5G is the fifth generation of mobile networks. It’s bringing a new internet era after its predecessors: 1G, 2G, and 4G. 5G enables numerous devices and networks to connect at a large scale, which was impracticable earlier with former generations.
The internet of things can also expand to its true potential with the assistance of 5G. Smart cities are now possible with this revolutionary technology. There are various other reasons why 5G is superior to different generations.
Why is 5G Better Than 4G?
Several cellular organizations contributed and made great efforts to develop a 5G network with substantial advancements from the 4G network. 5G is built on a wireless networking technology which enables it to be:
- Better Network Distribution: With Network slicing, 5G makes it easier to split networks to tailor the speed and coverage.
- Faster: 4G LTE’s maximum speed is 1GB/s, whereas 5G can hit as high as 20 GB/s.
- Low latency: 5G latency can reach around ten milliseconds, much lesser than 4G’s 30 milliseconds average latency.

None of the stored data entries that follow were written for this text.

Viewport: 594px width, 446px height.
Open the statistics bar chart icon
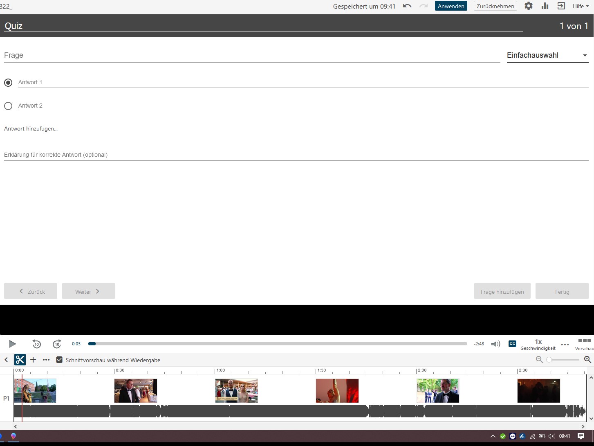pos(545,6)
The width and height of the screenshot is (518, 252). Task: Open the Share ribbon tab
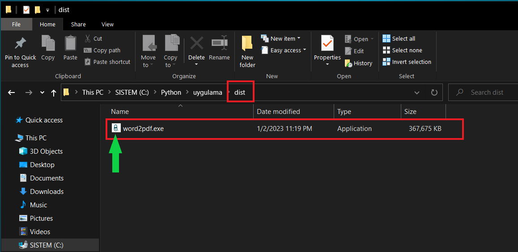coord(78,24)
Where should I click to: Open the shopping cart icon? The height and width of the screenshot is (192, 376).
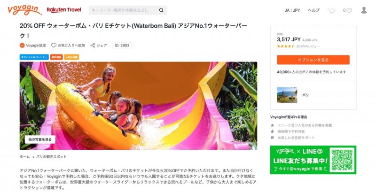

- High Frequency: 5G can operate on a frequency within 30 GHz to 300 GHz. That’s a thousand times faster than 4G, which can only handle a maximum of 6 GHz.
5G Cyber Security Threats
Though 5G brings many improvements, it still has vulnerabilities and cybersecurity issues. Some are already highlighted, and some will come in the future once 5G is properly adopted:
Distributed Denial-of-Service (DDoS) Attacks:
DDoS attacks are the most common and most significant threat to the internet and networking. Threat actors and hackers attempt this attack by sending high volumes of traffic to a specific network or website to exceed its capacity.
The threat actor uses already compromised systems to generate massive traffic, and in the last few years, multiple IOT devices were also compromised to make such attacks. For example, in 2016, several compromised IOT devices called Mirai botnet were used to carry out a DDoS attack on ISP servers.
5G advancements in networks will help DDoS attacks to spread quicker and more efficiently. As more devices connect to the internet, attempting a DDoS attack will be much easier. Also, the attackers can easily exploit even more IoT devices to attempt more attacks.
The impact of a DDoS attack will be more significant as well. Once 5G is adopted worldwide, multiple government networks and smart cities operating on the internet will raise the risk of DDoS attempts as the downtime will affect the physical environment. The impact of these attacks can be mitigated through the use of VPNs and CDNs.
Vulnerabilities From Inheritance
Since 5G is still in its early stage, cellular providers plan to use LTE networks for 5G, which will transfer the 4G and LTE network vulnerabilities to 5G networks. It also means that 5G will still rely on GTP protocols, allowing data packets to transfer between wireless networks.
The GPRS tunneling protocol has multiple security vulnerabilities that will remain with 5G as long as it’s dependent on GPT protocols.
Accessible To Target Small Cells
The fifth-generation network has less coverage capability. Therefore, 5G technology uses small physical cells to increase the coverage. An increase in the number of network points will create more vulnerabilities and will strengthen cyberattacks’ potential.
Less Secure Software Based Networks
Unlike 4G and 3G, 5G networks are software-based instead of physical. In the early stages, these networks are being managed by AI, which could make networks more exposed as well as challenging to examine for security checks.
While 5G comes with loads of advantages and enhancements, it has cons too. As we have seen earlier, any new advancement in the internet or technology raises a new challenge for cybersecurity. 5G networks are enormous in scale, and it will take time and effort to secure them.